§ 2. Mr. David NicholsonTo ask the Secretary of State for Health if she will make a statement on the latest progress towards the implementation of the Government's proposals for community care.
§ The Parliamentary Under-Secretary of State for Health (Mr. Tim Yeo)Good progress is being made by most local authorities in implementing the new arrangements. Where there are difficulties, we are offering help in a variety of ways, including our community care support force.
§ Mr. NicholsonMy hon. Friend will be aware that there is a general welcome from all parties for the ring fencing of the substantial grant given for the implementation of care in the community. He will also be aware that Somerset has been especially singled out by a recent Audit Commission report for making excellent progress, in collaboration with the health authority, in preparing to implement the proposals. However, is my hon. Friend also aware of a matter about which I am in correspondence with him and other right hon. and hon. Friends, which is that Somerset feels that it has lost about £1.3 million of grant for having followed Government guidelines in giving the private sector proper scope in the administration of care in the community? Do I have my hon. Friend's assurance that he and his colleagues will carefully examine that matter?
§ Mr. YeoI am grateful to my hon. Friend for his welcome for ring fencing, which ensures that the very generous resources that the Government have provided for local authorities to deliver community care will reach their targets. My hon. Friend is a most vigorous champion of the interests of Somerset in all respects. I am, therefore, 677 aware of the particular difficulty to which he alludes. When Somerset county council entered into arrangements to ensure maximum participation by the independent sector in Somerset, it was aware of the likely arrangements for funding the new policy from next April. I shall continue to look into the matter most carefully.

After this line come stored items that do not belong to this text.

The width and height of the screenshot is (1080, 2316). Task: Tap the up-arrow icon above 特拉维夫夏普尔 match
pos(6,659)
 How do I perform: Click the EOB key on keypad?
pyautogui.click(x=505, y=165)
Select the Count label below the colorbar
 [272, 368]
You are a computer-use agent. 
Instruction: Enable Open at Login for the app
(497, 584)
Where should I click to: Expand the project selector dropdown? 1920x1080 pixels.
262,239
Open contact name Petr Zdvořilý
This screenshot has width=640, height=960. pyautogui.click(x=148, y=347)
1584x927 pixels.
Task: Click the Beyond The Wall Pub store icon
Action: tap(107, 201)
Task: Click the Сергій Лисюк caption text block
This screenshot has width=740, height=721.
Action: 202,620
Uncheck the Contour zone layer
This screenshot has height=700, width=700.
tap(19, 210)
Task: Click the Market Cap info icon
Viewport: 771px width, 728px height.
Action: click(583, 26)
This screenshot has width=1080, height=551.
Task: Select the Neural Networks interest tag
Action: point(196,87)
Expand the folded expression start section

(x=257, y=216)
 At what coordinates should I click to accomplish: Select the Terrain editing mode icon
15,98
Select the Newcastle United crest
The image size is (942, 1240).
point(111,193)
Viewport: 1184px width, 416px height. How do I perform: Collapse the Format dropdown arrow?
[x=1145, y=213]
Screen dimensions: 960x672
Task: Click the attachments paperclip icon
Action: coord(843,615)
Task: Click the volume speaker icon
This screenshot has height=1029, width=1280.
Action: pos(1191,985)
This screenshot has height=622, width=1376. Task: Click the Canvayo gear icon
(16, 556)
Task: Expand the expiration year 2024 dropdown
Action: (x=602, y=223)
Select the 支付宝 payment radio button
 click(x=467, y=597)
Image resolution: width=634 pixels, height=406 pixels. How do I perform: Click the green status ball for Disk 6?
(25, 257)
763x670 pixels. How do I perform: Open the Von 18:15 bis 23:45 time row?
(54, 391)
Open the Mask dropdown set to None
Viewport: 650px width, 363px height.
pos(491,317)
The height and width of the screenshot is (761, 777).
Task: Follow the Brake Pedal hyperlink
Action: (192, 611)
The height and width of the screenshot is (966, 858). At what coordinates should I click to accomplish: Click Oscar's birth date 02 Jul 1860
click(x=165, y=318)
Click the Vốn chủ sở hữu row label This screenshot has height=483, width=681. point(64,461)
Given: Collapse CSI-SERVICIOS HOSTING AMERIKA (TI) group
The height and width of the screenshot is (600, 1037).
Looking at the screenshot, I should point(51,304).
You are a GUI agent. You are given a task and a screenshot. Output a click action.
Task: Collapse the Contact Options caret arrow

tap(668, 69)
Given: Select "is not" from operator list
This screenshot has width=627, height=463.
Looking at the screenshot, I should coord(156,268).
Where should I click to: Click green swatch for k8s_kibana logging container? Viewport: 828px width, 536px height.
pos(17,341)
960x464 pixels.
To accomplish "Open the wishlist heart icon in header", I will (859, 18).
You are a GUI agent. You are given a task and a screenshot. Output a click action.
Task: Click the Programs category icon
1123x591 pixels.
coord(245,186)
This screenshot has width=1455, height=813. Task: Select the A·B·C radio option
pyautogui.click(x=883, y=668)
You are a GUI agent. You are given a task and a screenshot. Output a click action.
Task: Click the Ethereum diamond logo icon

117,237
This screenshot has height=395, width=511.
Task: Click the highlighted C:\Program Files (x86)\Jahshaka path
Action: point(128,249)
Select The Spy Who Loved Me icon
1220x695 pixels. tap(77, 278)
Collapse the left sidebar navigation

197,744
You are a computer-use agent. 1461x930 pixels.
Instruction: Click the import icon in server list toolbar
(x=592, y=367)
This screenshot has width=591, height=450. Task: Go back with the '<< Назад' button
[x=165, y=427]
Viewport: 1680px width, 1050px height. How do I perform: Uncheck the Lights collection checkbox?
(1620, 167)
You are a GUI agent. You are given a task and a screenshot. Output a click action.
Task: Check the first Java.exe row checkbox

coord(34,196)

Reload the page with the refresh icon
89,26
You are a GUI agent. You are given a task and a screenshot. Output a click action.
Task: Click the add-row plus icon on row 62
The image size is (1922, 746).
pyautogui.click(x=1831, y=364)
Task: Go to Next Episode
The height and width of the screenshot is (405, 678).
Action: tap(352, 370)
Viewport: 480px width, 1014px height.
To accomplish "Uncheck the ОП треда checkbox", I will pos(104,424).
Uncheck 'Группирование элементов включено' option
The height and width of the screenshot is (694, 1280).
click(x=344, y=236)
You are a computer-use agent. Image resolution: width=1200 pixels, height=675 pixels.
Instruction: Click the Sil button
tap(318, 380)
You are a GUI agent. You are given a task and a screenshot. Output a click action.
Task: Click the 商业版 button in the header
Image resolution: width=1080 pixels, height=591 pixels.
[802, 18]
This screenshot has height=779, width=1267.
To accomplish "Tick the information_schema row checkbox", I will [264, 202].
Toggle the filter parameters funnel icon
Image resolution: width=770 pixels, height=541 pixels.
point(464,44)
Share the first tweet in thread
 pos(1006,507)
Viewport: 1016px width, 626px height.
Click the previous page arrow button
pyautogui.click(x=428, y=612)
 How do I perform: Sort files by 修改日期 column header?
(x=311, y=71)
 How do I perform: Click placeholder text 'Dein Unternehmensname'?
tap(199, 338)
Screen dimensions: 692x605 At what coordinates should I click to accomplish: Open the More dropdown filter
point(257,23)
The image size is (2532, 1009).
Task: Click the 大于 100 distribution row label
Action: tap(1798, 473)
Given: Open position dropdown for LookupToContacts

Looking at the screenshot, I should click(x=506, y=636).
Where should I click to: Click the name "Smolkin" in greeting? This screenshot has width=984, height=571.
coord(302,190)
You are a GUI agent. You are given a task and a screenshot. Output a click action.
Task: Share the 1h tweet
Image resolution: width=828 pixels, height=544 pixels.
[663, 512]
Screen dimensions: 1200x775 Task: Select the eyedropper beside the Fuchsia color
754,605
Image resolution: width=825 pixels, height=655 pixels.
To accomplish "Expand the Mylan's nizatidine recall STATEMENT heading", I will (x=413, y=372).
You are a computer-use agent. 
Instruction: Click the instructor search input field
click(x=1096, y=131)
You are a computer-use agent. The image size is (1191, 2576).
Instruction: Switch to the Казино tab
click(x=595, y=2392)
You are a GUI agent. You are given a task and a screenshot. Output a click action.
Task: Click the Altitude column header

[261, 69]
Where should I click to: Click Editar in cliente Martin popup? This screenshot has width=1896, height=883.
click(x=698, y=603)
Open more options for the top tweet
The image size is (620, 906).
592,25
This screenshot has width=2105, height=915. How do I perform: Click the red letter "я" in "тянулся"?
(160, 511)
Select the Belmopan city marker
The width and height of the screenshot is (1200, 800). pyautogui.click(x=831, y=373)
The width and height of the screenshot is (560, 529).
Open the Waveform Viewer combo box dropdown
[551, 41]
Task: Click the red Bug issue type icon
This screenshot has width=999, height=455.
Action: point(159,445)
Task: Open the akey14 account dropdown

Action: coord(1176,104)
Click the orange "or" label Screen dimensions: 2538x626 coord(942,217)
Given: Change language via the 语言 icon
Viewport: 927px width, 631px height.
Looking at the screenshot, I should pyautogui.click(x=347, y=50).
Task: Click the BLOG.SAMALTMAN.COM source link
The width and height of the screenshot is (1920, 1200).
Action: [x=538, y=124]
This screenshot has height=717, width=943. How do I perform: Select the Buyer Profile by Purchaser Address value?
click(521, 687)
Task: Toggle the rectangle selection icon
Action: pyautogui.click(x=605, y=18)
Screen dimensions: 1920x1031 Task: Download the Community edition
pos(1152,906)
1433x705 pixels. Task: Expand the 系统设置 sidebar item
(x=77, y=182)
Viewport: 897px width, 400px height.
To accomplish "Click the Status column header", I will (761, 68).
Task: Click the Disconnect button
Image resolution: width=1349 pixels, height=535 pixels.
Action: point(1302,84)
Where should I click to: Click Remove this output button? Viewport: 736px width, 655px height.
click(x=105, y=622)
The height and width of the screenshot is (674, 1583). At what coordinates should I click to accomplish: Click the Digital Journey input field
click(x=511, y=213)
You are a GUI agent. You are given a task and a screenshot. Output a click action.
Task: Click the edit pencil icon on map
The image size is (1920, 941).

§ Ms. JowellWill the Minister confirm the guidance given by civil servants last week to health service managers that trusts are to be regarded by local authorities as part of the independent sector in purchasing community care? Will he make it clear to the House that he agrees that care for many elderly people will not now be free at the point of use and that their health care has been privatised by stealth?
§ Mr. YeoThere is absolutely no question of privatising the health care of any person, whether elderly or otherwise. As the hon. Lady really should know, a distinction has always been drawn between health care needs, which are met free of charge at the point of delivery to patients, and social care needs, for which we have never guaranteed that services would be delivered free. It is proper that all local authorities should make a charge for social services to those families who can afford to pay for them.
I gladly confirm that, as part of our general programme of maximising participation by the independent sector and of giving all local authorities the best opportunity to meet the requirement that 85 per cent. of the transfer funds must be spent in the independent sector, NHS trusts will qualify as being part of the independent sector because they are not controlled, managed or owned by local authorities.
§ Dame Jill KnightDoes my hon. Friend agree that the Children Act 1989 laid on social services departments the duty to take care of and to watch over children aged 16 who have left care? Is he aware that that is not being done and that children of 16 are not capable of managing by themselves? Will he look into that problem?
§ Mr. YeoI am aware that, in terms of implementing the provisions of the Children Act—which require local authorities to prepare all children, from the day they enter care, for the moment when they leave care, and to befriend children up to the age of 21 after they have left care—and in terms of the powers they have to help children where necessary not only with cash payments, but with advice and general counselling, there has been some variation in the performance of local authorities in the year since the Act came into force.
We are studying the matter and we have a research programme at Leeds university. We are also carrying out a careful survey of all local authorities to see exactly how they are implementing the Act. We shall study the information submitted to us and we shall include it in the report that we make to Parliament in the new year, as required by the Act.
§ Mr. HinchliffeHas the Minister fully considered the implications of requiring a set quota of next year's community care funding to be spent in the independent sector, bearing in mind that independent sector domiciliary care is non-existent in many areas and that local authority domiciliary care faces cuts in 87 per cent. of councils, according to the directors of social services? Are 678 we not in danger of seeing more rather than fewer elderly and disabled people ending up in unnecessary private institutional care?
§ Mr. YeoAbsolutely not. I very much regret the fact that the hon. Gentleman continues to adhere to his party's traditional hostility towards the private sector in any form. What the policy will deliver, by replacing the awful alternative of a local authority monopoly in the provision of all social services, is higher standards and better value for money. Local authorities will have to contract with private and voluntary organisations, not only for the provision of residential or nursing home care but for domiciliary and day care services. We have an initiative in hand that is designed to encourage local authorities to work with the independent sector to develop innovative methods of delivering domiciliary care.